= WRITTEN PROBLEM =
Show every line in the rows below that contains the word "section", copied in full.

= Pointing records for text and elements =
---------------
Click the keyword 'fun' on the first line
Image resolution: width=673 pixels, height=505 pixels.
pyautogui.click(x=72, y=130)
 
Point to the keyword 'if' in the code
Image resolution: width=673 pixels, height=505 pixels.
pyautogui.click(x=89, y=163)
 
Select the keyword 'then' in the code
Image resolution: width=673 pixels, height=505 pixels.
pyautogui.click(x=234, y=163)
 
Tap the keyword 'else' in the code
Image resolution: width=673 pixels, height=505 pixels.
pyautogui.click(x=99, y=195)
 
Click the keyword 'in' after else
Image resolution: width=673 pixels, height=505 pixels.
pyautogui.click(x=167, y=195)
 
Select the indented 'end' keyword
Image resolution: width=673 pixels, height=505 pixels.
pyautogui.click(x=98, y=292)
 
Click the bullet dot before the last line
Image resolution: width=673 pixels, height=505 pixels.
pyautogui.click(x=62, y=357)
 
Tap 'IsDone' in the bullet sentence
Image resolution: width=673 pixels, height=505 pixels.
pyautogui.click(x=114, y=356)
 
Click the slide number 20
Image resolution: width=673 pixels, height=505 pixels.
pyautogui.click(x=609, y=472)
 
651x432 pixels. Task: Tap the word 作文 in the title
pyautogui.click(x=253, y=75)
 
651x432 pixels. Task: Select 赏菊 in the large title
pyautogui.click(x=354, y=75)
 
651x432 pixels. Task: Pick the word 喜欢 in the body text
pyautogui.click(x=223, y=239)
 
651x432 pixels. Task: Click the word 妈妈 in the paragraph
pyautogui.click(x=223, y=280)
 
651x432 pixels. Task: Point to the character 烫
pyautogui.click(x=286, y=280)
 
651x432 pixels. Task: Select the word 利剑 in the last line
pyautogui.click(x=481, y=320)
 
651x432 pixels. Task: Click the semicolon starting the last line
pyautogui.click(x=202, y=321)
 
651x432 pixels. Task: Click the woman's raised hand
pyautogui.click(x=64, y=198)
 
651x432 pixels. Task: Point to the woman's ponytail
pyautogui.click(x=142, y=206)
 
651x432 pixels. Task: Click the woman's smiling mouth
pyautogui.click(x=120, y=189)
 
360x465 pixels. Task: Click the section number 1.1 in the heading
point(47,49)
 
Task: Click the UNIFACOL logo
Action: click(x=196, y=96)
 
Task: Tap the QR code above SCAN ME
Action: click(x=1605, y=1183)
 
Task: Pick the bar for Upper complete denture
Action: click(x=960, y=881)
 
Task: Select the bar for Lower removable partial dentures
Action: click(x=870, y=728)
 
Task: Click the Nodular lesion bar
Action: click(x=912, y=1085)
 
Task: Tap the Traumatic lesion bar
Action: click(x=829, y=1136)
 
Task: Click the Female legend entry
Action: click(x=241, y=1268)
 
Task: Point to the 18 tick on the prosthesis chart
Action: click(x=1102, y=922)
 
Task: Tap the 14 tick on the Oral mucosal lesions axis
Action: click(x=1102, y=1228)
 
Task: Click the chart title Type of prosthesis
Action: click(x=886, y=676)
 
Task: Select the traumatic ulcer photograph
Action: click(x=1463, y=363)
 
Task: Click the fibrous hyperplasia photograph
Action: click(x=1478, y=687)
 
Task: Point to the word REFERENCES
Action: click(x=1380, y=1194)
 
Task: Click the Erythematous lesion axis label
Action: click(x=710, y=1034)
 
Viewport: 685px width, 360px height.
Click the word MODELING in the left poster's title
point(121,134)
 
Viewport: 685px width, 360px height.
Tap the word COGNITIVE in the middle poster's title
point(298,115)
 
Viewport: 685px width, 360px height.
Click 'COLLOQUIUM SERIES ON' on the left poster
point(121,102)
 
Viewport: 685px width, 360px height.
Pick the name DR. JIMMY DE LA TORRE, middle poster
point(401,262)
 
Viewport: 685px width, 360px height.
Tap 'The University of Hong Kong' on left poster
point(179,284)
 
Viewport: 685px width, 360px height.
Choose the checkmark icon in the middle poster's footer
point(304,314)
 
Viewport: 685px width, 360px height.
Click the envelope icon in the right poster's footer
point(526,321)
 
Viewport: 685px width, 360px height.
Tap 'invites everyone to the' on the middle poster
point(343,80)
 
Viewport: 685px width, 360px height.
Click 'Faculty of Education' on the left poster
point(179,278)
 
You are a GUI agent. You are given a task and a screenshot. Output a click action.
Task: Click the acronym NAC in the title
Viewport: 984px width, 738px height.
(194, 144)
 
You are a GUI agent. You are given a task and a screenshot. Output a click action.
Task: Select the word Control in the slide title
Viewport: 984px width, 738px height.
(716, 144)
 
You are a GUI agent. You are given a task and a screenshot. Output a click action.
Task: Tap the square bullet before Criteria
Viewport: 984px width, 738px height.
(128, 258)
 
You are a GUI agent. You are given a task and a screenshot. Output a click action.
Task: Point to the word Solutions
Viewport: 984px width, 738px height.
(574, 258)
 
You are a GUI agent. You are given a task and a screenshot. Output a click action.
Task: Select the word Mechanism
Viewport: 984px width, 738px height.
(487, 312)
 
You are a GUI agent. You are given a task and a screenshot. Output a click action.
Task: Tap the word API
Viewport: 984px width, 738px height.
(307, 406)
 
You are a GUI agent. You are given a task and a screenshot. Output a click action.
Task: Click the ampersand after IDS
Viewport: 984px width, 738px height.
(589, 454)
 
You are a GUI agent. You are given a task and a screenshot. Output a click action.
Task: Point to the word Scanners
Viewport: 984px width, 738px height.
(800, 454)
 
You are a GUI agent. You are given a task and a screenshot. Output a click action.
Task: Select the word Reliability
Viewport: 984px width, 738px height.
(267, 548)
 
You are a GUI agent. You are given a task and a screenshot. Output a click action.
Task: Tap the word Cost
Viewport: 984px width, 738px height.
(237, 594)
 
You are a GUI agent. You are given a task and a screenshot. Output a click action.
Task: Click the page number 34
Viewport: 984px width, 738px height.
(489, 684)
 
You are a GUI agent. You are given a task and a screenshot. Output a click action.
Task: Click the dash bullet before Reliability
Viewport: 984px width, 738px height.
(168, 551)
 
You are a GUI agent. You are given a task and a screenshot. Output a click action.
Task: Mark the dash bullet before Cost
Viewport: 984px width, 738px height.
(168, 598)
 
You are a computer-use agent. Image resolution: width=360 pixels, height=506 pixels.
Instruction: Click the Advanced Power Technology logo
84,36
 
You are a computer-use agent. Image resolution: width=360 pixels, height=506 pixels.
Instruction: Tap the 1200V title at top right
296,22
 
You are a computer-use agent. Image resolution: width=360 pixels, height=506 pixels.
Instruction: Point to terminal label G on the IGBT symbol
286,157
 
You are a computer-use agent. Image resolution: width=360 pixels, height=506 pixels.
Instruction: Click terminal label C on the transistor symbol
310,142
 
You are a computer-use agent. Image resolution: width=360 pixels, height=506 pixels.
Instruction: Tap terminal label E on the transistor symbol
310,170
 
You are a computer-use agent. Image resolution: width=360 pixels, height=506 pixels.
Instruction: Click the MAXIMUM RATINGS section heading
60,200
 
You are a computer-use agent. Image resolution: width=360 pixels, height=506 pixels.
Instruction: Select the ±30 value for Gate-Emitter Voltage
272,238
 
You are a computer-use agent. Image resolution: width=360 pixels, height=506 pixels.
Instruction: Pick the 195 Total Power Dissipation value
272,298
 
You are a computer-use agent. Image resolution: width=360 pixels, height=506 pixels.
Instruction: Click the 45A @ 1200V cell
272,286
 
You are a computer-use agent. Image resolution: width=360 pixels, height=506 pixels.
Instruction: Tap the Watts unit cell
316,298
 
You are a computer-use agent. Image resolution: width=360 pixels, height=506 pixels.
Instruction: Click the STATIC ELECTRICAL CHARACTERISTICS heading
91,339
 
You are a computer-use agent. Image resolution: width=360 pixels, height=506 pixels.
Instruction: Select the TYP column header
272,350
---------------
= WORKED ANSWER =
360x465 pixels. Task: Click the section number 1.1 in the heading
Instruction: Click the MAXIMUM RATINGS section heading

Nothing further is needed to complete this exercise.